SBI Merger with Five Associate Banks & its Effect
The government declared the record merger of the State Bank of India with its five associate banks on April 1, 2017. The five associate banks are the State Bank of Bikaner and Jaipur (SBBJ), the State Bank of Mysore (SBM), the State Bank of Travancore (SBT), the State Bank of Hyderabad (SBH) and the State Bank of Patiala (SBP).
Initially, SBI had seven associate banks two of them being the State Bank of Indore and the State Bank of Saurashtra that were merged earlier.Why was the merge necessary?
- No Indian bank has featured among the top 50 banks globally.
- SBI was ranked 52 in the world in terms of assets in 2015, according to Bloomberg, and a merger will see it break into the top 50.
- This has been the largest merge in the banking history of India.
- All shares of these associate banks will be transferred to the SBI and will stop existing as individual entities.
- According to the ratio approved by the board of SBI in August 2016, the SBBJ, the SBM and the SBT are listed entities, while the SBH and the SBP are unlisted. SBBJ shareholders will get 28 shares of SBI for every 10 shares. Investors in the SBM and the SBT holding 10 shares will get 22 SBI shares each.
- As a result of the merging all SBI associate bank customers will become SBI customers and all associate bank employees will become SBI employees.
- Similarly all associate bank employees will be eligible for retirement benefits as that of SBI employees.
- SBI being the country’s largest lender it has a lot of bad loans on its books. But, even the associate banks have accumulated large amounts of bad loans. When the entities are merged, these bad loans will become part of one bank.
- A merging among banks can cause negative impacts on the profit of the combined entity due to various transition issues like the State Bank of Travancore and State Bank of Mysore have already reported losses in the December quarter owing to the asset quality concerns on their books.
- It cannot be assured that the merged entity would gain because of the low-credit growth period of around 5% year-on-year.
- SBI has been ahead of all other banks in regards to innovation and incorporation of technology compared to the other associate banks. However, after the merger, the rollout of all these solutions will have to take place at a much larger scale, adding to the cost of making this technology available to customers.
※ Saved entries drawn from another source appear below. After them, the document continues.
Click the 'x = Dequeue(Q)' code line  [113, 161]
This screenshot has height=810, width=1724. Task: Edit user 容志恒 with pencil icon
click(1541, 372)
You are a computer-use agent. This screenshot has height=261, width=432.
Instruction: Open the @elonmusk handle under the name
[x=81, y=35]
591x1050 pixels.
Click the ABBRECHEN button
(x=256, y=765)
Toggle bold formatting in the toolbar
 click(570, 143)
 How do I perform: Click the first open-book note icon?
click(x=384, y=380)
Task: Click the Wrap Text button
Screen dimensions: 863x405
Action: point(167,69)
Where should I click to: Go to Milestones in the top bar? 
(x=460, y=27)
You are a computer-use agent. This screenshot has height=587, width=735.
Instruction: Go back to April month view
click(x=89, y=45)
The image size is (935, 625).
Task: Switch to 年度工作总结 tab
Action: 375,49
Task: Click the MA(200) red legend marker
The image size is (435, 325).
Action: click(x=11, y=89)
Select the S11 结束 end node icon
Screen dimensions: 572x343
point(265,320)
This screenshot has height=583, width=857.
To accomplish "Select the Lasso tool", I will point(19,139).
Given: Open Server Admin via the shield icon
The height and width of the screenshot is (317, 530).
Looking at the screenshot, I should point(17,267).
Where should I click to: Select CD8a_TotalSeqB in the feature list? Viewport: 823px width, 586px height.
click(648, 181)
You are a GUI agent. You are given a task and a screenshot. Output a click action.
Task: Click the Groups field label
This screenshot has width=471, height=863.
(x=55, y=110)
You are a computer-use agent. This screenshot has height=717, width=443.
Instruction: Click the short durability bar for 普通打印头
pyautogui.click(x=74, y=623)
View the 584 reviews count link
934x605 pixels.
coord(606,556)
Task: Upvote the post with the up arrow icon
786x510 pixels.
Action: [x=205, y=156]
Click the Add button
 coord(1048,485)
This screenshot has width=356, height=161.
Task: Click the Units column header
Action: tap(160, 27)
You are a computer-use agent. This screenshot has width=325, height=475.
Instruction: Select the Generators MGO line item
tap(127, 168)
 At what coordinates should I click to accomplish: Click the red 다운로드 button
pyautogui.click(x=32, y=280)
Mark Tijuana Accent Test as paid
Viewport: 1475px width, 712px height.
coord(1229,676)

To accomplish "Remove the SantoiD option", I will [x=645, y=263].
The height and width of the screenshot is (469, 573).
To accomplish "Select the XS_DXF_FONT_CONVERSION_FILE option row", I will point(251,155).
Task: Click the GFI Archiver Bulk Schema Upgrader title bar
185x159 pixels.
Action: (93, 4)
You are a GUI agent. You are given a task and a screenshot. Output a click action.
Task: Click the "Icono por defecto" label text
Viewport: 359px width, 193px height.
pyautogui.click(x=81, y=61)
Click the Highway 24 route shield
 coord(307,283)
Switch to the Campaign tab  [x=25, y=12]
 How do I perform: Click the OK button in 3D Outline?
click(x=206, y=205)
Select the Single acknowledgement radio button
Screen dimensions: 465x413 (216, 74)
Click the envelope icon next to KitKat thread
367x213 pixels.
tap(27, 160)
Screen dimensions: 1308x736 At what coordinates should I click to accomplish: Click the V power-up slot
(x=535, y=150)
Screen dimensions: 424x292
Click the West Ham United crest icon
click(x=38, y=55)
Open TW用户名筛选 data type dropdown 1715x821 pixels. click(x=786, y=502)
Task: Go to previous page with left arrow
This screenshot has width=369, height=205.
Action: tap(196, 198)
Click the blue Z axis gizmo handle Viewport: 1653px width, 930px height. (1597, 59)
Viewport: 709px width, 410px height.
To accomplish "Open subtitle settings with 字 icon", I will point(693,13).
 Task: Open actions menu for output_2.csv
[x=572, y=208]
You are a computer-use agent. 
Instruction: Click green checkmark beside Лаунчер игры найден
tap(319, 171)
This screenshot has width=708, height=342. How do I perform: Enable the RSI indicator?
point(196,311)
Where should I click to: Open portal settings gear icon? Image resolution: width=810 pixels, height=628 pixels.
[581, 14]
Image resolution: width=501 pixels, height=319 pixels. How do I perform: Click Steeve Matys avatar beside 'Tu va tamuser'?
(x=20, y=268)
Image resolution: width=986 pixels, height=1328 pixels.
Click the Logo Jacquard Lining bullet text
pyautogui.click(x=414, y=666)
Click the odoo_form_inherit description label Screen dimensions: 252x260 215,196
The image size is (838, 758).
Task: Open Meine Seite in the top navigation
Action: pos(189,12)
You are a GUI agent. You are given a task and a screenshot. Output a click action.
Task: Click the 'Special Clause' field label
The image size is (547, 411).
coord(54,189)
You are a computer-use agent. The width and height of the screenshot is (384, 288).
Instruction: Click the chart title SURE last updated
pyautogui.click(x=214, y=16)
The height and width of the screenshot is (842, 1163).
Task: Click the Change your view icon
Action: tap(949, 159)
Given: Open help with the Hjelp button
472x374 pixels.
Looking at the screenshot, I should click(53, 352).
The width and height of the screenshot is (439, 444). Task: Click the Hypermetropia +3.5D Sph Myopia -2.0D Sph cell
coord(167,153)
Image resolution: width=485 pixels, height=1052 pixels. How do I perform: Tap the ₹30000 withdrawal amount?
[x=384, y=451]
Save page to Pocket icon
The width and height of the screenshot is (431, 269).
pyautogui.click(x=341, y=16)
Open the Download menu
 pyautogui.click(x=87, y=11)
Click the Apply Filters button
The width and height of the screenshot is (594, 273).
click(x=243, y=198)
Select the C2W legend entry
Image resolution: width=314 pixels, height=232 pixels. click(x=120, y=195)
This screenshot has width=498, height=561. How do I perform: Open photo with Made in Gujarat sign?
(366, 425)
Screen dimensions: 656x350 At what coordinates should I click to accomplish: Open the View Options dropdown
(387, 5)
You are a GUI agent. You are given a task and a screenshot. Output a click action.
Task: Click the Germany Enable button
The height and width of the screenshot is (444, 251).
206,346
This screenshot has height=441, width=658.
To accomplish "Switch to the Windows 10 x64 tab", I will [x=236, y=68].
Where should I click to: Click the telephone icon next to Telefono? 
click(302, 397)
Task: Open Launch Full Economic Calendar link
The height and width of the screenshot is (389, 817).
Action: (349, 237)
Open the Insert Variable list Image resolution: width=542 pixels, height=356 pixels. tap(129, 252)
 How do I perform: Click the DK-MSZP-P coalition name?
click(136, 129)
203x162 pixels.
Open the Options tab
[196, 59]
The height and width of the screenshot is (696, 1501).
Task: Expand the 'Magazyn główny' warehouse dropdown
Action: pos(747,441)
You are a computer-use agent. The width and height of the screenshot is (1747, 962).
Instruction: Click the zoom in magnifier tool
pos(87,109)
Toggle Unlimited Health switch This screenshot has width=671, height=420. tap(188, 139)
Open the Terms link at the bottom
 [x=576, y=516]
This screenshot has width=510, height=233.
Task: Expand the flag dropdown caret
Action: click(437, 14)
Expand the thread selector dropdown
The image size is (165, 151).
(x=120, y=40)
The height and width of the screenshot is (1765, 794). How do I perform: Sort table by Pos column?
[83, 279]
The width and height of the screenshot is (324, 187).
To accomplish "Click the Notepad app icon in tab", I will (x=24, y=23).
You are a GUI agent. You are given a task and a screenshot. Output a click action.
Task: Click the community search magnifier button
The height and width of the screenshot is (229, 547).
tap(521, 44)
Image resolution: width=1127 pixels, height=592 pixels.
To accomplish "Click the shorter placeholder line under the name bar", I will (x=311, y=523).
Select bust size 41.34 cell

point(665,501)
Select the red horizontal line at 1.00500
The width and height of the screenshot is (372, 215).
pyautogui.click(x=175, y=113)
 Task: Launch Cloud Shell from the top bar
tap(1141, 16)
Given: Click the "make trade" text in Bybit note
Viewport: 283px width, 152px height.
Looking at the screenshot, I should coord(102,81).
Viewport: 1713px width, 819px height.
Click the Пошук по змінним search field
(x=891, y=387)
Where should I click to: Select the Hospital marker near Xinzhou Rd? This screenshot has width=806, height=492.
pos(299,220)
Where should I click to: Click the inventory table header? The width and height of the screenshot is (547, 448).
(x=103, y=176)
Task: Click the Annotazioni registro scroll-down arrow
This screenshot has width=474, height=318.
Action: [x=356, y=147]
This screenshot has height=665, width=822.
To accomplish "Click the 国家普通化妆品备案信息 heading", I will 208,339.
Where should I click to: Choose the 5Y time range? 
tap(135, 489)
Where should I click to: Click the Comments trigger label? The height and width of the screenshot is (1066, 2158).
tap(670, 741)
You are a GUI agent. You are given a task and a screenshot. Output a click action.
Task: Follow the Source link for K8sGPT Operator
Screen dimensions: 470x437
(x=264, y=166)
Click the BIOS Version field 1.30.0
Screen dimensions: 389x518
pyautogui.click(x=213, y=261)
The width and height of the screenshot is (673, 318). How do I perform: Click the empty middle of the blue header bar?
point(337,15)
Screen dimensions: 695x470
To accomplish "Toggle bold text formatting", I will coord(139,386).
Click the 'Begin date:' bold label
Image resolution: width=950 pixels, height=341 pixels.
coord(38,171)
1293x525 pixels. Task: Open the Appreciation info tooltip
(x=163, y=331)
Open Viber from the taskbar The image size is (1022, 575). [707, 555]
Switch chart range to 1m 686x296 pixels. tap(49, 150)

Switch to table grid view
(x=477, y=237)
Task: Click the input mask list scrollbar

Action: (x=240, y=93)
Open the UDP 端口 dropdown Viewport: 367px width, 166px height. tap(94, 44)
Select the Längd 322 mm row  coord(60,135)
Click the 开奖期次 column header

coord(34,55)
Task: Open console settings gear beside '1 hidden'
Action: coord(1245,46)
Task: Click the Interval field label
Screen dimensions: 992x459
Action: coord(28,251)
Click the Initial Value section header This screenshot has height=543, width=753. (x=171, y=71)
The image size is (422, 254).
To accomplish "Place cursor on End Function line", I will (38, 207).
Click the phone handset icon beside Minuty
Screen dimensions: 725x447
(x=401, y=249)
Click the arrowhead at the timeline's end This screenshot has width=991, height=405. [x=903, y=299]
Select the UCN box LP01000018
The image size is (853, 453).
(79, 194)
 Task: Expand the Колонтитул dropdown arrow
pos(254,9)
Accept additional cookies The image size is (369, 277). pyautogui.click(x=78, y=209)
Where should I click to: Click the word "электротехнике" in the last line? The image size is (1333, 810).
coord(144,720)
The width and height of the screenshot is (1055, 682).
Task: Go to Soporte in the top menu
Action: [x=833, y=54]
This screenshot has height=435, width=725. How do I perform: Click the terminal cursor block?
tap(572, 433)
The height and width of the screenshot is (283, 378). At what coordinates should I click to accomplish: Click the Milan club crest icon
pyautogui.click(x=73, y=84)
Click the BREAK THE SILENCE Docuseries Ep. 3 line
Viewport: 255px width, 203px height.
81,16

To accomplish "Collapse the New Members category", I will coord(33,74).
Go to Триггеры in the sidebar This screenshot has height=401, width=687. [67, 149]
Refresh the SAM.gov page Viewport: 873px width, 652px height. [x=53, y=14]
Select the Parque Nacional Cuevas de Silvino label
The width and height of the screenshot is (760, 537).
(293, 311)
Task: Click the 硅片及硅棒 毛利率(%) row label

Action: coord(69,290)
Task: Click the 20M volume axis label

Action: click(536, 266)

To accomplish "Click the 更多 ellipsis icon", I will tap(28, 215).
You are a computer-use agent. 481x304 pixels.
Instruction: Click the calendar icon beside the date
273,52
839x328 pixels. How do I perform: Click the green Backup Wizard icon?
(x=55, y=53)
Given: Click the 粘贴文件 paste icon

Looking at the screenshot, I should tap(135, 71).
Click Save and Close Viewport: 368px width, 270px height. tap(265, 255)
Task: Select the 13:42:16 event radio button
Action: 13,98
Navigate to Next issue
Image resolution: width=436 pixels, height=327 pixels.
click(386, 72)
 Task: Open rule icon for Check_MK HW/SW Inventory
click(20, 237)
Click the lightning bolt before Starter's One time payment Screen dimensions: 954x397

There will also be concerns regarding security of the customer data across these associate banks.
- In recent years, SBI and its associate banks have opened a large number of branches across the country. With the merger, the need to have two or three branches in close proximity will be required to be merged to the main branch. This principle may also be applied on automated teller machines (ATMs), in a bit to manage the cost of this merger.
- With the merging operation the headcount will be a rising concern. They are required to transfer and adjust to the new environment. Additionally, pending promotions may also be postponed meanwhile till the merger is fully completed.